Work item: As soon as the line containing "10 de junho de 2012 às 19:49 (206, 1031)" appears in the material below, start returning lines exactly, and end with the line containing "Enviar feedback (Atom) (217, 1093)".

********************

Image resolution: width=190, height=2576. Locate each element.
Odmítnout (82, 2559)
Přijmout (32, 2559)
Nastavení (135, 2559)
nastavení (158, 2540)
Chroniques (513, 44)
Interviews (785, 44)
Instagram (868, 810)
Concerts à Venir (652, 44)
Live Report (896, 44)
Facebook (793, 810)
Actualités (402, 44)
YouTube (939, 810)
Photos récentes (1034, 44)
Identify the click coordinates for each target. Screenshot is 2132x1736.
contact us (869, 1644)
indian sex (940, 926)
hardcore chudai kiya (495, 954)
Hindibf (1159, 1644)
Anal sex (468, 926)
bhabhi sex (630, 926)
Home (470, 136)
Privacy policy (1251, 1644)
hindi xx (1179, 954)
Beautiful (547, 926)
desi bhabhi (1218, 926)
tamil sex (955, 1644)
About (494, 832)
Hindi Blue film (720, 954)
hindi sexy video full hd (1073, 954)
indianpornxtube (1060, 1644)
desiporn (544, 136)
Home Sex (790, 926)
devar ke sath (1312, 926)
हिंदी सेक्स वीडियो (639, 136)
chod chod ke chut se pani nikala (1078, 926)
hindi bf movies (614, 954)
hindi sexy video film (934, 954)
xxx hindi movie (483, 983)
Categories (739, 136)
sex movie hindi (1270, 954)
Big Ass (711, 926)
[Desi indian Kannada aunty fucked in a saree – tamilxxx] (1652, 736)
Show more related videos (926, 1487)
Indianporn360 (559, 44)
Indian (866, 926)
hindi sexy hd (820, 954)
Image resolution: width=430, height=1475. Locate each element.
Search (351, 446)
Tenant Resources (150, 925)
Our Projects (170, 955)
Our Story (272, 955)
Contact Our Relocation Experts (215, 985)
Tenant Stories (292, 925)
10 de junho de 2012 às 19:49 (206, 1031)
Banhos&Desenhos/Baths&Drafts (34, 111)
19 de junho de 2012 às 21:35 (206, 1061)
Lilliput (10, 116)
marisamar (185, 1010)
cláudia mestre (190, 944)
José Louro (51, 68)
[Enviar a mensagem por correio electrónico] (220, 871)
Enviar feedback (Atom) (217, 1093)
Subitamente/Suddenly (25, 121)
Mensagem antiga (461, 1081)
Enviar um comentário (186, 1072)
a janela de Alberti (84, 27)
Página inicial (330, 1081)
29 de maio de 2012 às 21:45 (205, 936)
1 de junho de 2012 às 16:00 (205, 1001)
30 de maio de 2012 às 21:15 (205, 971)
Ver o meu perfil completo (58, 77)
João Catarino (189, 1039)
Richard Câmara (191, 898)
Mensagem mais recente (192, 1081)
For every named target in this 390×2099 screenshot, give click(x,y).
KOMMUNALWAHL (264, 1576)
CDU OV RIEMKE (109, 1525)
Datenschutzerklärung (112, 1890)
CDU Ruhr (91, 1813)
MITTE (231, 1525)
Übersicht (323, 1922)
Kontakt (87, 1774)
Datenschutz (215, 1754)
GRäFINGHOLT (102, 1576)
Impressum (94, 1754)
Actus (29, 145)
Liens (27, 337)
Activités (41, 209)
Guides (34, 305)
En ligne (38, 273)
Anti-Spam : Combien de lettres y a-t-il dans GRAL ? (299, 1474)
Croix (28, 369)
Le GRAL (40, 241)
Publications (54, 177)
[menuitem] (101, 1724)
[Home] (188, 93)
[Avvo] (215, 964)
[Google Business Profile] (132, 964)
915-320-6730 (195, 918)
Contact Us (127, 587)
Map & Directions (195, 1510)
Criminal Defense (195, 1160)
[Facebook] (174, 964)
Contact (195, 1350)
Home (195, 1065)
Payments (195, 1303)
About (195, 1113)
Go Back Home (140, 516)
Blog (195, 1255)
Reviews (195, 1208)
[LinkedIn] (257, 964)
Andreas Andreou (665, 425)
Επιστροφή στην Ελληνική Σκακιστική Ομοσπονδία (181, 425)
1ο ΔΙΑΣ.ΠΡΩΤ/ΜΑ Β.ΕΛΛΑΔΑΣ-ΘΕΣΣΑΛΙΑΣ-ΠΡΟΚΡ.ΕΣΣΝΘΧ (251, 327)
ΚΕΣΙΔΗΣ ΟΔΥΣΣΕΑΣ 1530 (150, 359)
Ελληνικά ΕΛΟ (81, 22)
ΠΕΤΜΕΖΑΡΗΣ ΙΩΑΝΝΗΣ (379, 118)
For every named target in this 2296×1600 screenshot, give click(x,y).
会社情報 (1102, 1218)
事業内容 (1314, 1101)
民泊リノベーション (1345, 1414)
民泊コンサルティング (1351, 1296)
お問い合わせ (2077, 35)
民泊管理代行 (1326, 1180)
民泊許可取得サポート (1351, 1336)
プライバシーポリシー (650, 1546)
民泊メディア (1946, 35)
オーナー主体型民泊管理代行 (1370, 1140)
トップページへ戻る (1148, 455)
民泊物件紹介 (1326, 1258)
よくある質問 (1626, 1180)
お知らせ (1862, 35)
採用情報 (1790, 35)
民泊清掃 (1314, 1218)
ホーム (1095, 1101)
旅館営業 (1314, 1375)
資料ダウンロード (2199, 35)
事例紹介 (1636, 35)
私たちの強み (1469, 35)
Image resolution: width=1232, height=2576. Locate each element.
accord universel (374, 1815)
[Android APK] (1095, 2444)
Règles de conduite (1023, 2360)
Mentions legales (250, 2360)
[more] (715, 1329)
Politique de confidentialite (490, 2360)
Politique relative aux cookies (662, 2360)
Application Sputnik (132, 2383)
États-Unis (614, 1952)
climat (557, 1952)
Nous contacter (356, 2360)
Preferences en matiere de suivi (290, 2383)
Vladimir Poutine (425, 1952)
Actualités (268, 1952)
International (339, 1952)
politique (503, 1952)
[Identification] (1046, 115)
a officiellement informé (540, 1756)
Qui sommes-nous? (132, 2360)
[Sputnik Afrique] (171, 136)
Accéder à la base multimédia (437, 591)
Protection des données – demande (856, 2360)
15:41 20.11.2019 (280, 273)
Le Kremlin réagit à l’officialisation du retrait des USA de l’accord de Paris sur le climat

********************

Exercise response:
10 de junho de 2012 às 19:49 (206, 1031)
Banhos&Desenhos/Baths&Drafts (34, 111)
19 de junho de 2012 às 21:35 (206, 1061)
Lilliput (10, 116)
marisamar (185, 1010)
cláudia mestre (190, 944)
José Louro (51, 68)
[Enviar a mensagem por correio electrónico] (220, 871)
Enviar feedback (Atom) (217, 1093)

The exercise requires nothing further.